Your tasks:
[1] According to the financial report excerpt, what caused the higher borrowings in the first half of fiscal 2013?
[2] Write the next part of the financial report excerpt, picking up after its last sentence.
═══ Selection
Net cash flows used in investing activities for the first half of fiscal 2013 was $245,724 compared to $30,308 for the same period of fiscal 2012 due primarily to the acquisition of the Duarte Business in the first quarter of fiscal 2013.
Net cash flows provided by financing activities for the first half of fiscal 2013 was $145,688 as compared to net cash flows used in financing for the same period of fiscal 2012 of $117. During the first half of fiscal 2013, we had net short and long-term borrowings of $162,868 compared to $17,925 in the prior year first half. The higher borrowings in the first half of fiscal 2013 were attributable to the acquisition of the Duarte Business. We utilized $17,144 to repurchase 448 shares of our common stock in the first half of fiscal 2013, compared to $14,312 to repurchase 345 shares of our common stock in the same period of fiscal 2012, under our existing stock repurchase program.
Contractual Obligations
We have various contractual obligations, including obligations related to long-term debt, operating leases, purchases, retirement pension benefit plans, and other postretirement benefit plans. These contractual obligations are summarized and discussed more fully in Management’s Discussion and Analysis of Financial Condition and Results of Operations in Part II, Item 7 of our most recent Form 10-K. There have been no material changes to our various contractual obligations during the first half of fiscal 2013 other than our entering into the Line of Credit as discussed in Note 12, Credit facilities, short-term borrowings and long-term debt, in the Notes to the Condensed Consolidated Financial Statements included in Part I, Item 1 of this Form 10-Q.
══════
═══ Data rows
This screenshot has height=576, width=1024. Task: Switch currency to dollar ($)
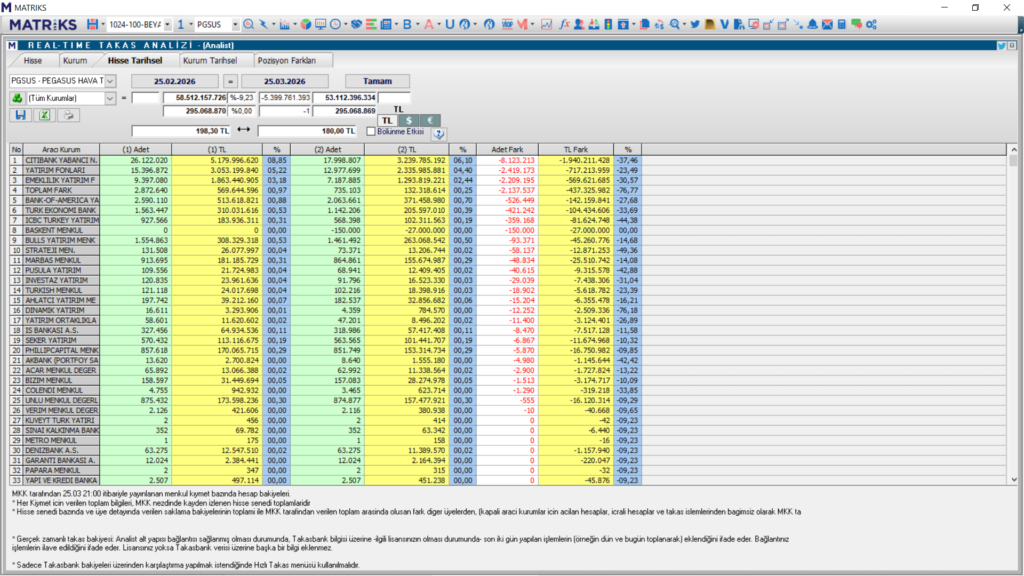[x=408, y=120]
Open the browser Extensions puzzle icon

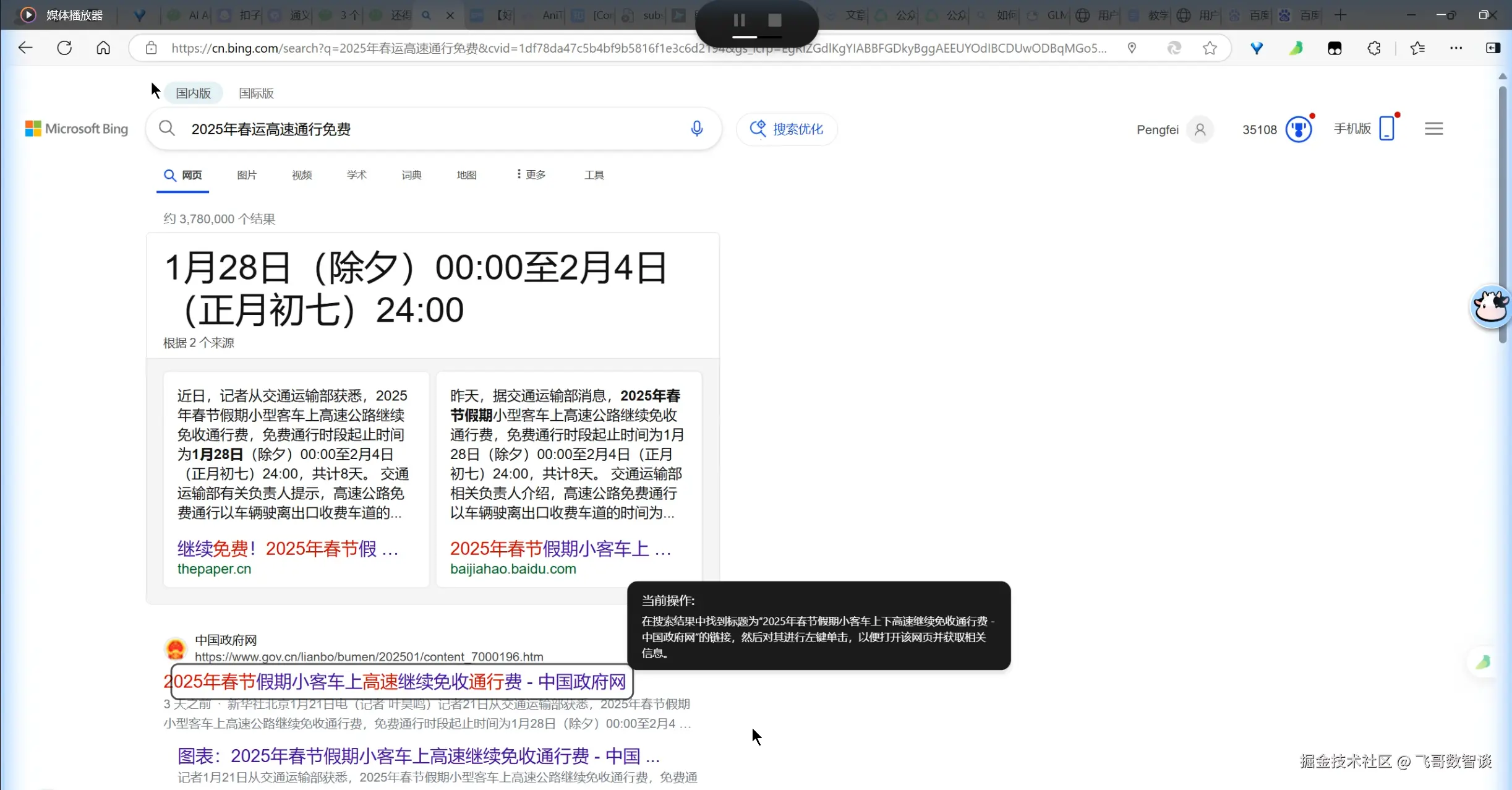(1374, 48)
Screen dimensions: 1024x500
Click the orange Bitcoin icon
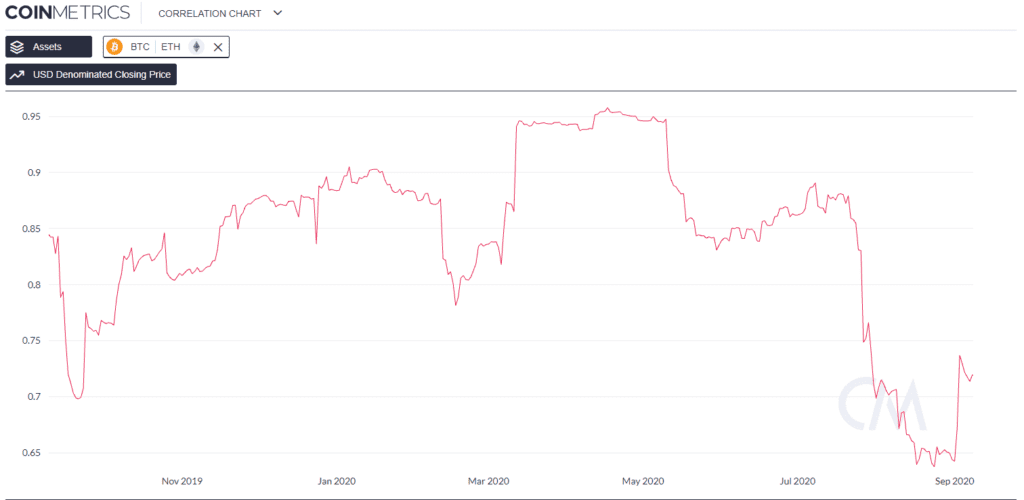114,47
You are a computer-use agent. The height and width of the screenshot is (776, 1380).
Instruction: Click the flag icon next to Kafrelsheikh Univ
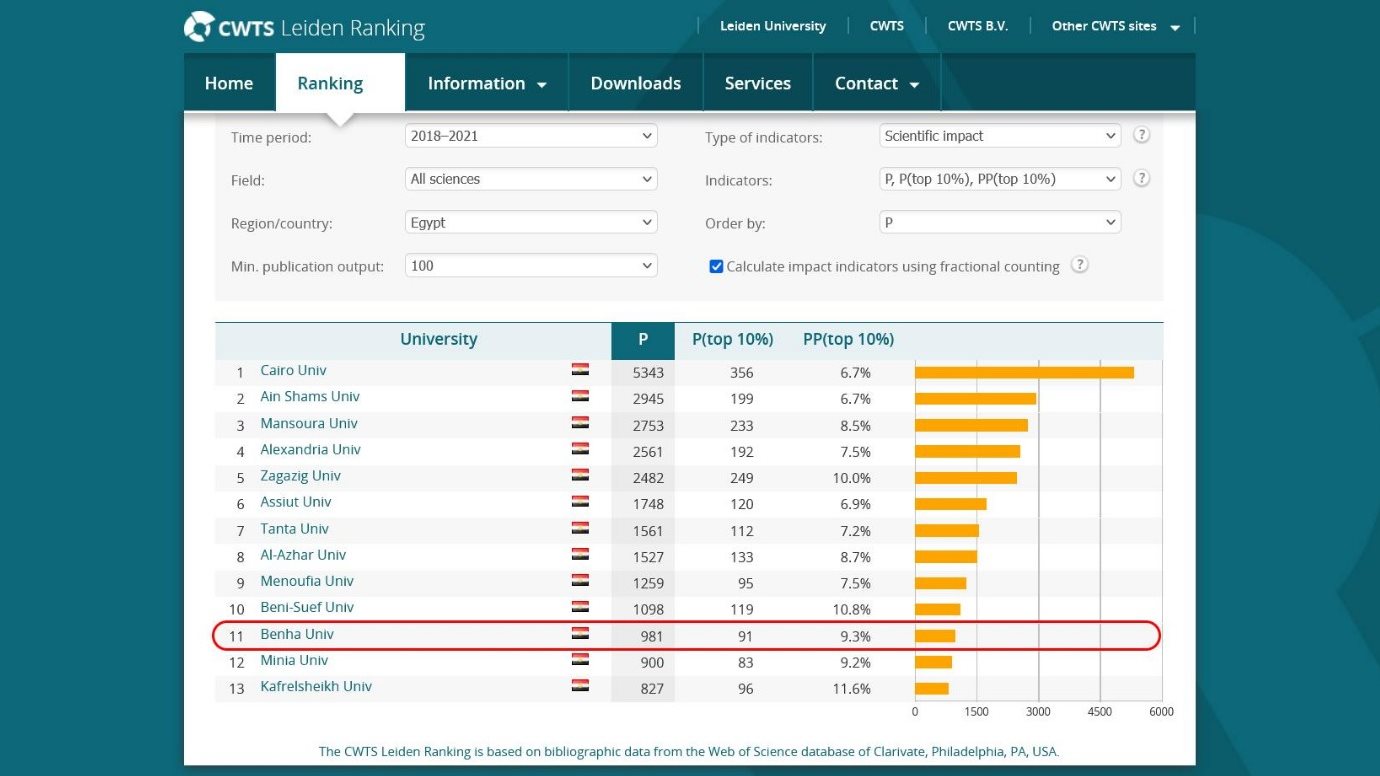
══════
Responses in order:
[1] The acquisition of the Duarte Business.

[2]
Critical Accounting Policies
The preparation of financial statements and related disclosures in conformity with U.S. GAAP requires us to make judgments, assumptions, and estimates that affect the amounts reported in the Condensed Consolidated Financial Statements and accompanying notes. Note 1, Operations and summary of significant accounting policies, to the Consolidated Financial Statements in our most recent Form 10-K describes the significant accounting policies and methods used in the preparation of the Consolidated Financial Statements. Our critical accounting estimates, identified in Management’s Discussion and Analysis of Financial Condition and Results of Operations in Part II, Item 7 of our most recent Form 10-K include the discussion of estimates used for revenue recognition, purchase accounting, inventory valuation, postretirement benefit obligations, reviews for impairment of goodwill, and our provision for income taxes. Such accounting policies and estimates require significant judgments and assumptions to be used in the preparation of the Condensed Consolidated Financial Statements, and actual results could differ materially from the amounts reported.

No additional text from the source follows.